§ TASK BRIEF:
Set down exactly the lines from the one containing "The height and width of the screenshot is (460, 1868)." to the final line of the records below, with every picture omitted.

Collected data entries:

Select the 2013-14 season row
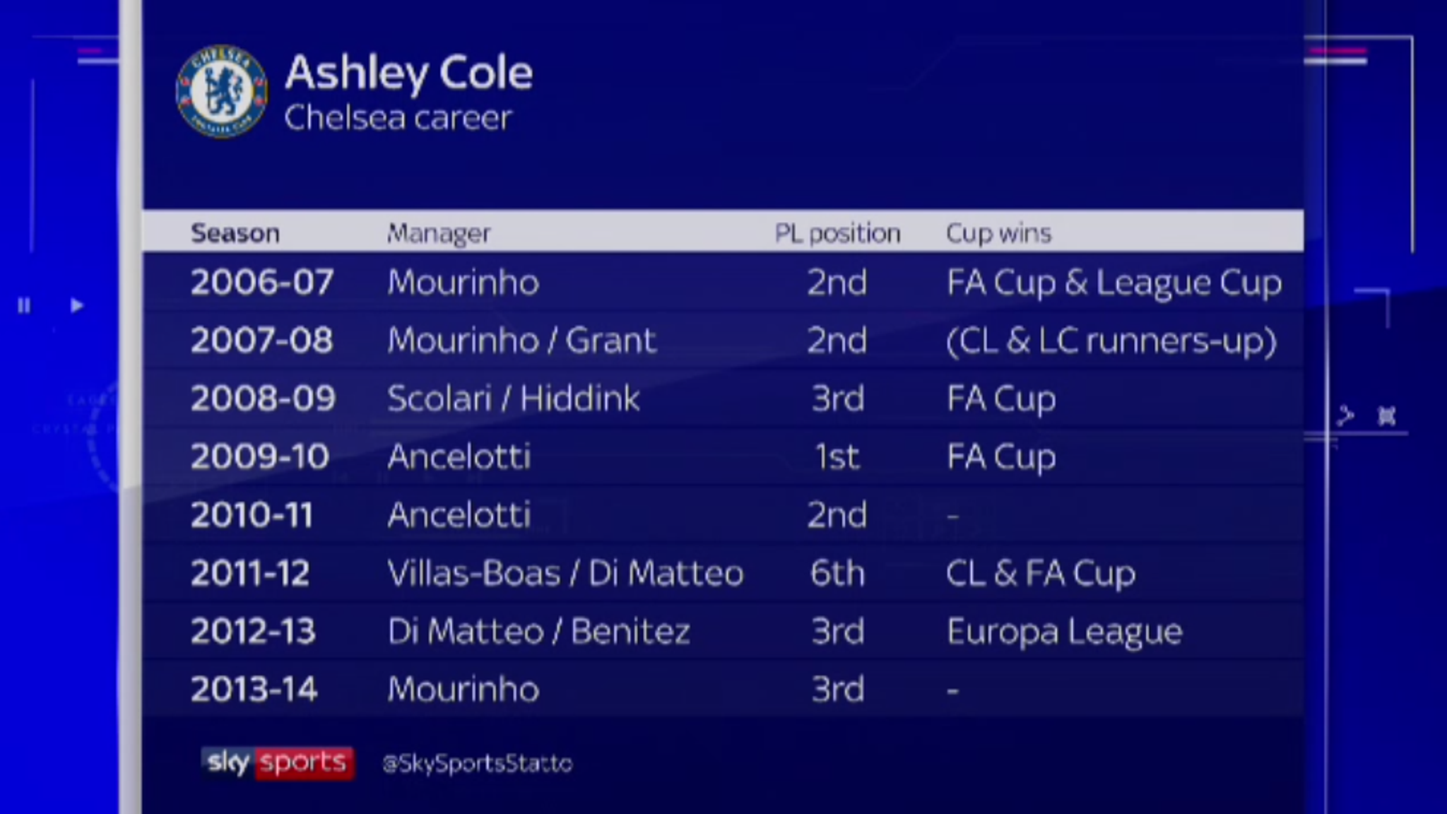The image size is (1447, 814). pyautogui.click(x=723, y=689)
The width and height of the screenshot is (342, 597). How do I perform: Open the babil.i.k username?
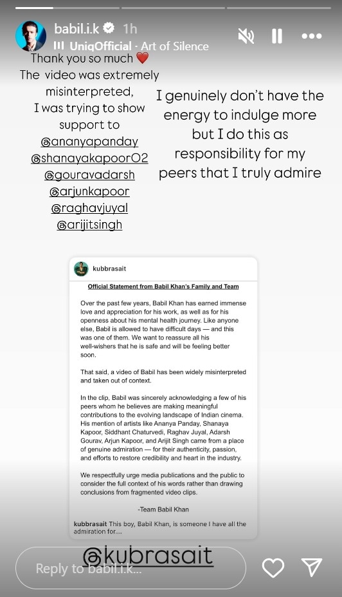pyautogui.click(x=77, y=28)
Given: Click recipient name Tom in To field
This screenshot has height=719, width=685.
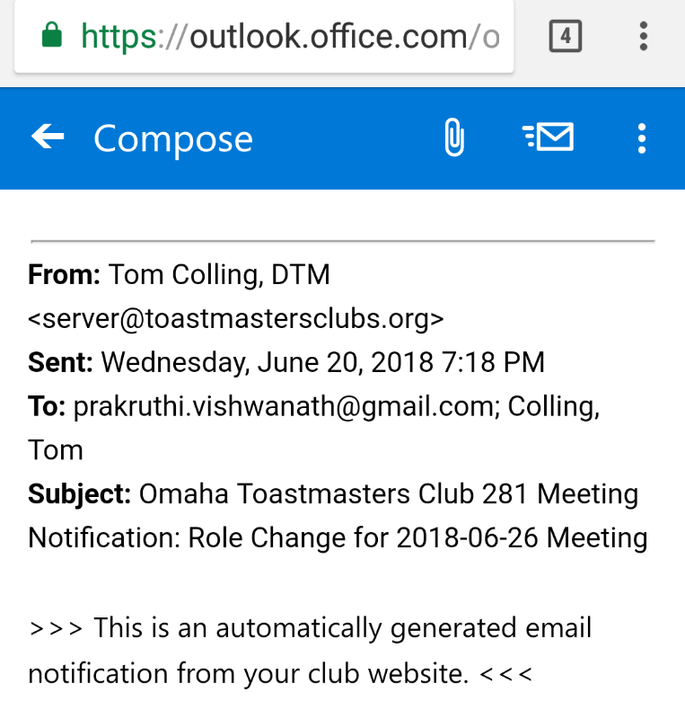Looking at the screenshot, I should (x=56, y=450).
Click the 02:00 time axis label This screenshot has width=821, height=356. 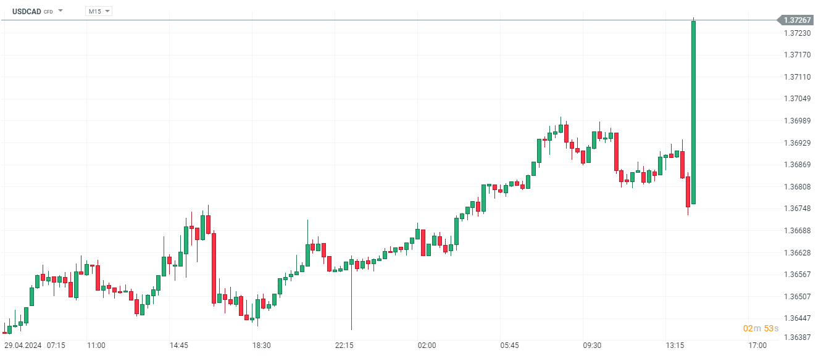(x=427, y=346)
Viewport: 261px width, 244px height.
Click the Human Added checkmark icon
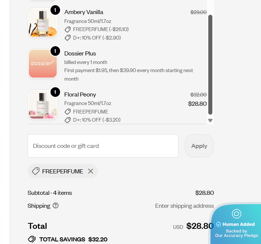pyautogui.click(x=219, y=224)
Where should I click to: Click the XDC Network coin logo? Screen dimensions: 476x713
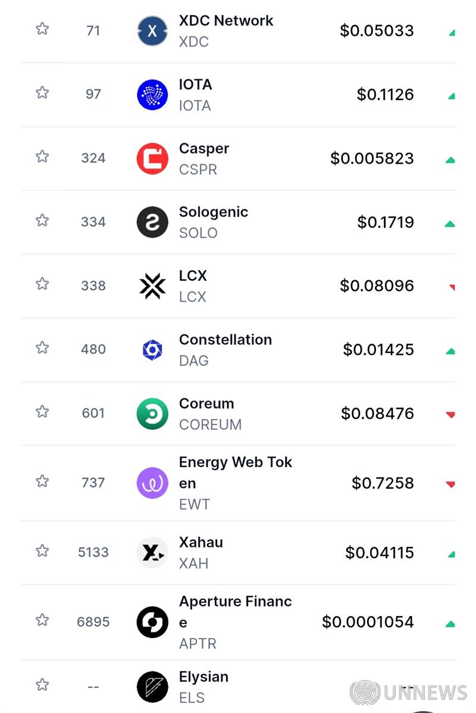[152, 31]

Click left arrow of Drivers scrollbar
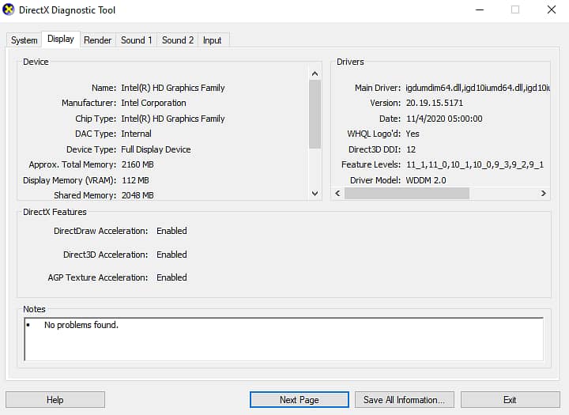337,193
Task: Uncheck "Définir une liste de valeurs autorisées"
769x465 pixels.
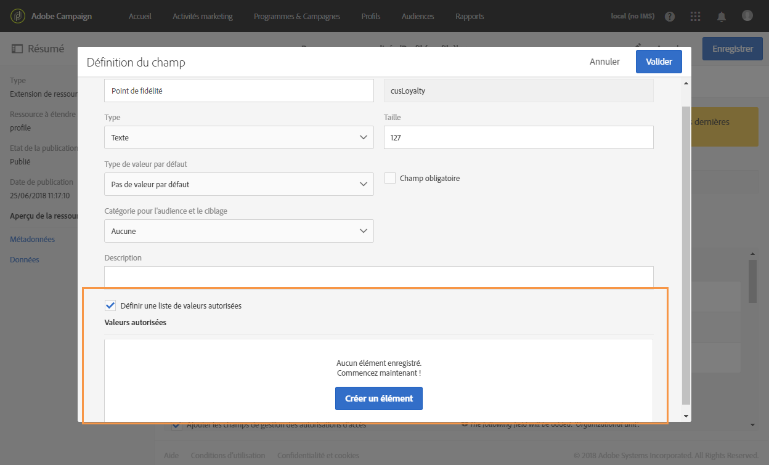Action: (x=110, y=305)
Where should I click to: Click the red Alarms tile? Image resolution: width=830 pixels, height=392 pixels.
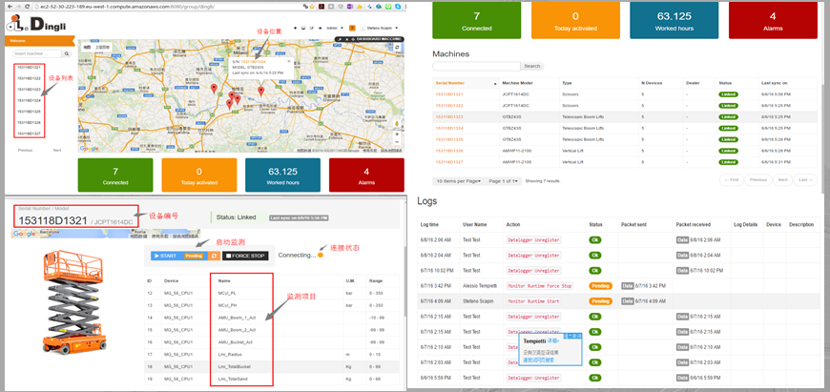tap(366, 175)
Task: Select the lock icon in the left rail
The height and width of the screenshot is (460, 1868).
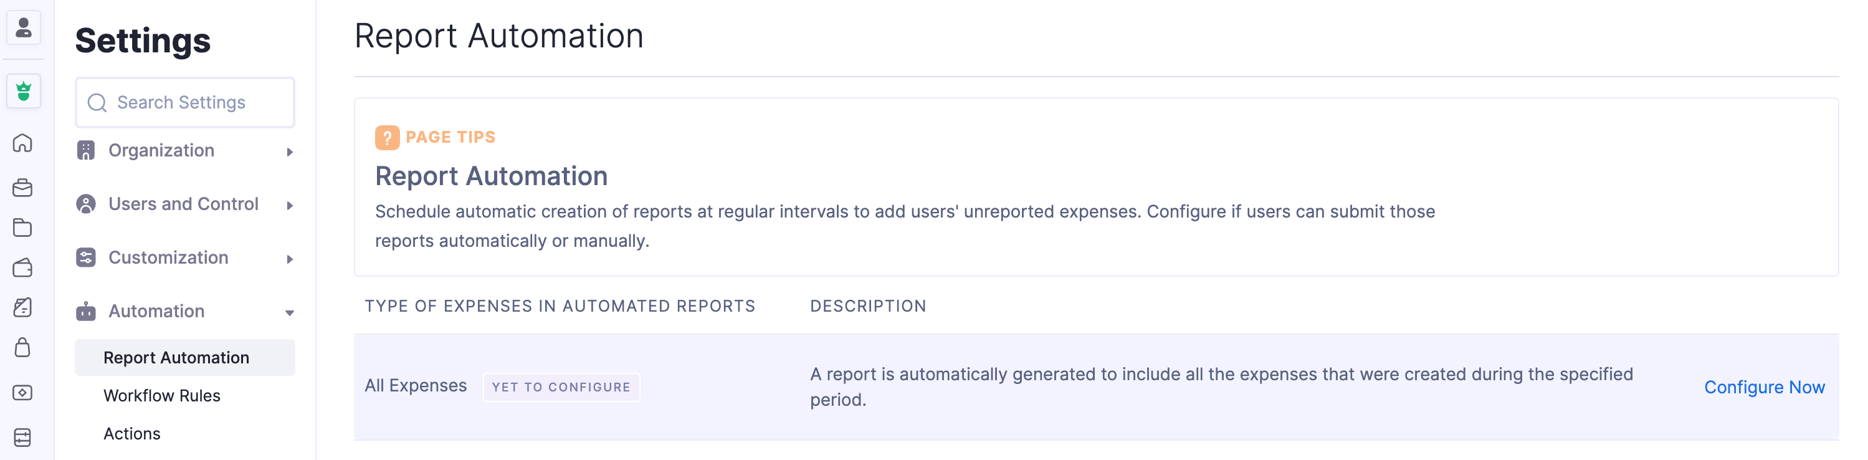Action: [x=24, y=348]
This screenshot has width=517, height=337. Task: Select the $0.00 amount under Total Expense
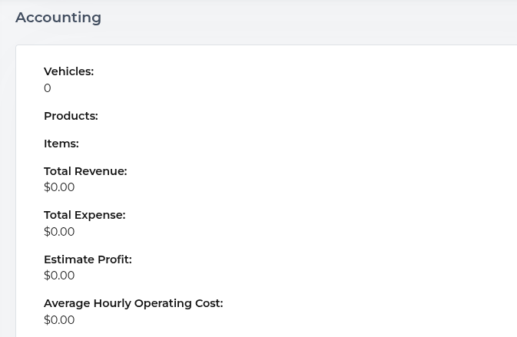[59, 232]
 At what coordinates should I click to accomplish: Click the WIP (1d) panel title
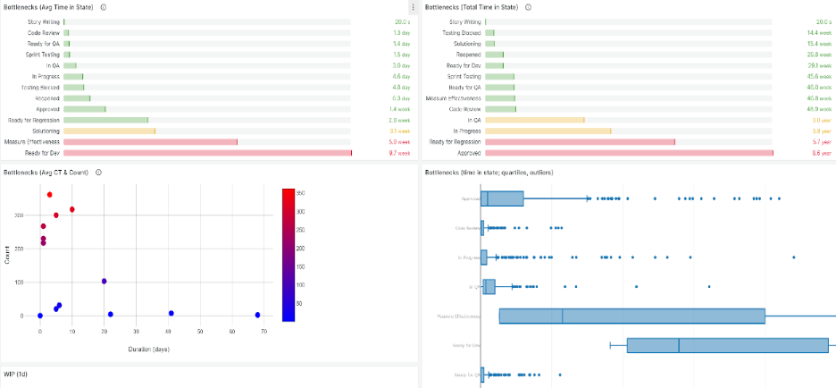pos(17,374)
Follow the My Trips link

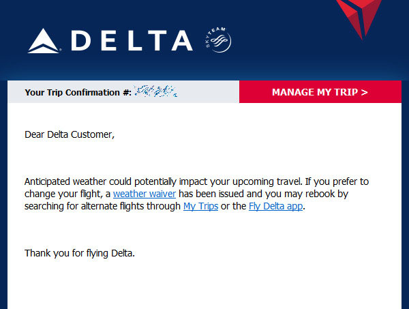point(200,206)
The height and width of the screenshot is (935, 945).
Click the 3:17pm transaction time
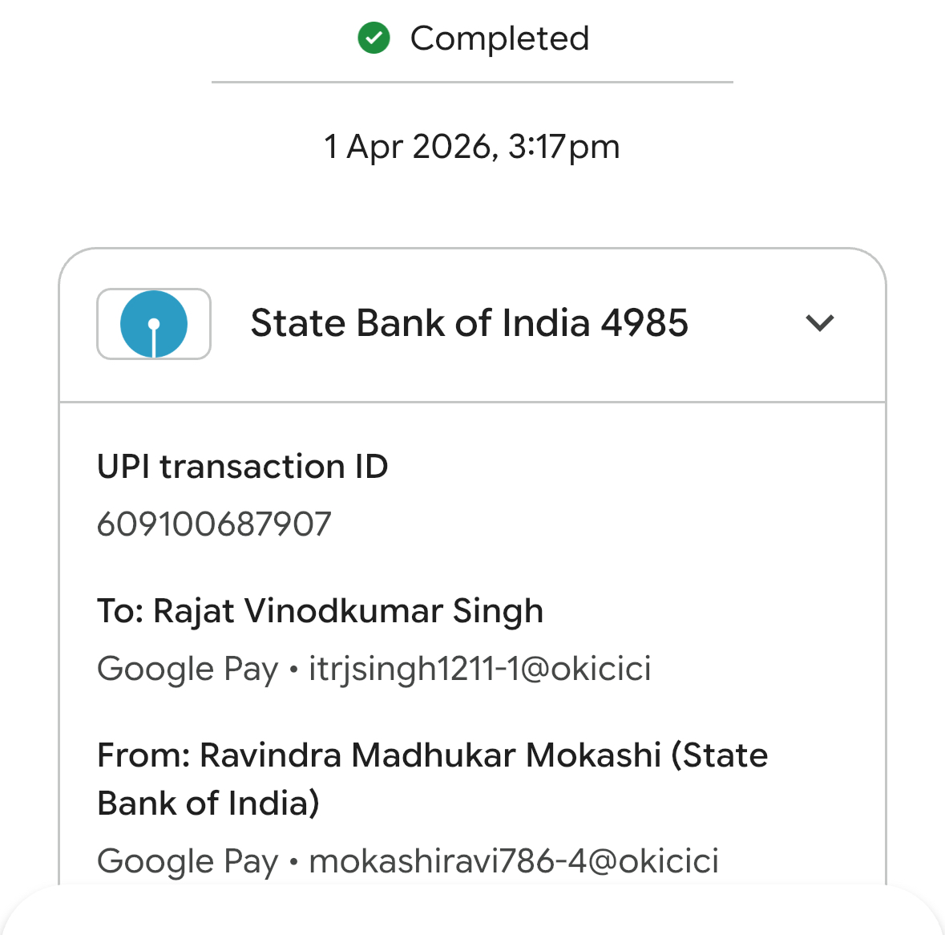click(x=564, y=148)
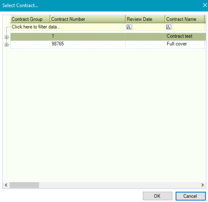This screenshot has height=202, width=208.
Task: Select the 'Contract test' name cell
Action: (184, 36)
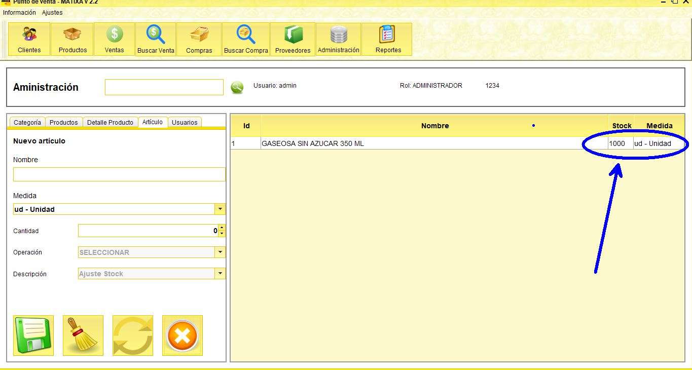Clear the form using the broom icon

click(x=83, y=335)
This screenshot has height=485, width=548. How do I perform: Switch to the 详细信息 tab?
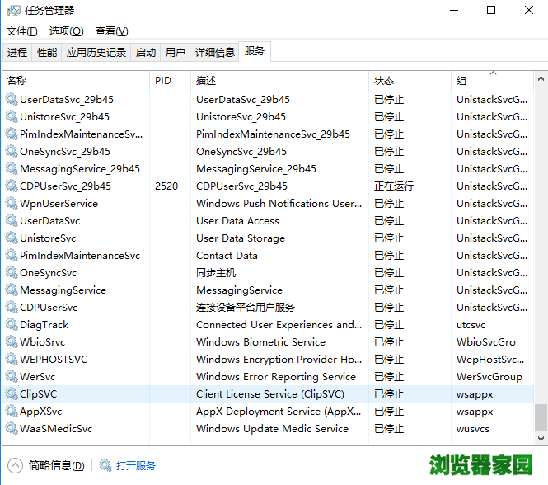click(x=214, y=52)
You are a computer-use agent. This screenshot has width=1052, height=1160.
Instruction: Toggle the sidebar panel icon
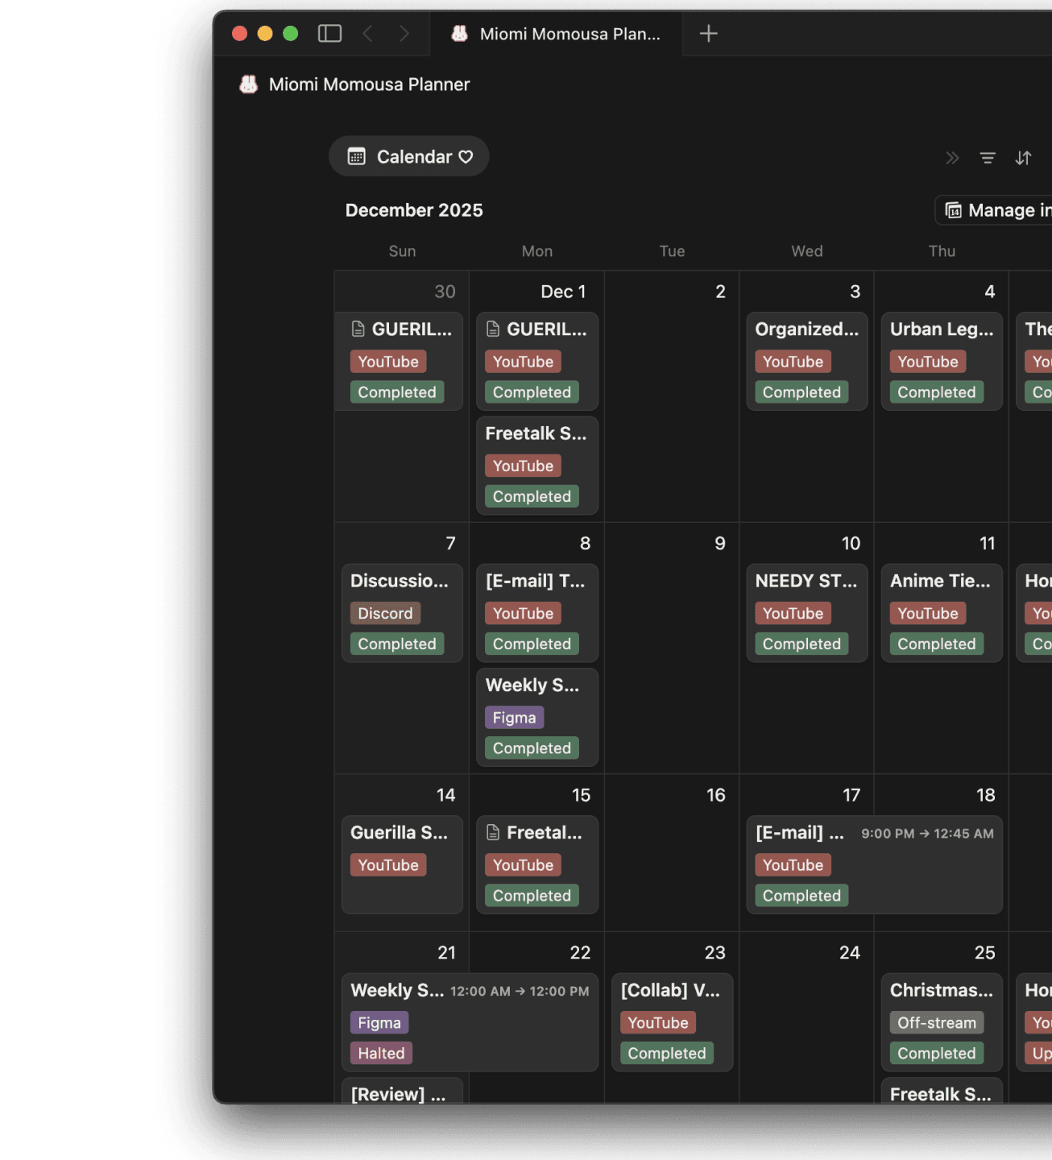(x=329, y=34)
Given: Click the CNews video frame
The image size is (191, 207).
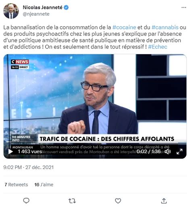Looking at the screenshot, I should point(95,106).
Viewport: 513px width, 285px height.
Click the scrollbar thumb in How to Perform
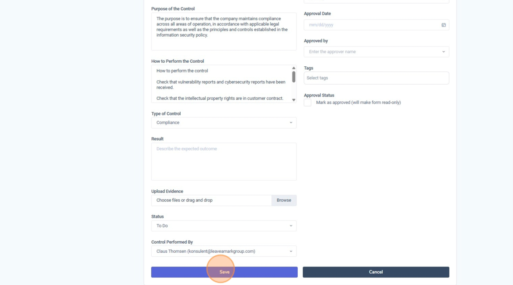coord(293,76)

§ REPLY:
The height and width of the screenshot is (460, 1868).
Action: [x=24, y=348]
This screenshot has width=517, height=337. Task: Select the $0.00 amount under Total Expense
[59, 232]
 At what coordinates should I click to accomplish: Click the WIP (1d) panel title
pos(17,374)
Follow the My Trips link

point(200,206)
The height and width of the screenshot is (935, 945).
Click the 3:17pm transaction time
click(x=564, y=148)
This screenshot has height=202, width=208.
Task: Select the 'Contract test' name cell
Action: (184, 36)
Clear the form using the broom icon

click(x=83, y=335)
This screenshot has height=485, width=548. How do I perform: Switch to the 详细信息 tab?
click(x=214, y=52)
You are a computer-use agent. This screenshot has width=1052, height=1160.
Instruction: Toggle the sidebar panel icon
(x=329, y=34)
Given: Click the CNews video frame
The image size is (191, 207).
Looking at the screenshot, I should point(95,106).
Viewport: 513px width, 285px height.
Click the scrollbar thumb in How to Perform
coord(293,76)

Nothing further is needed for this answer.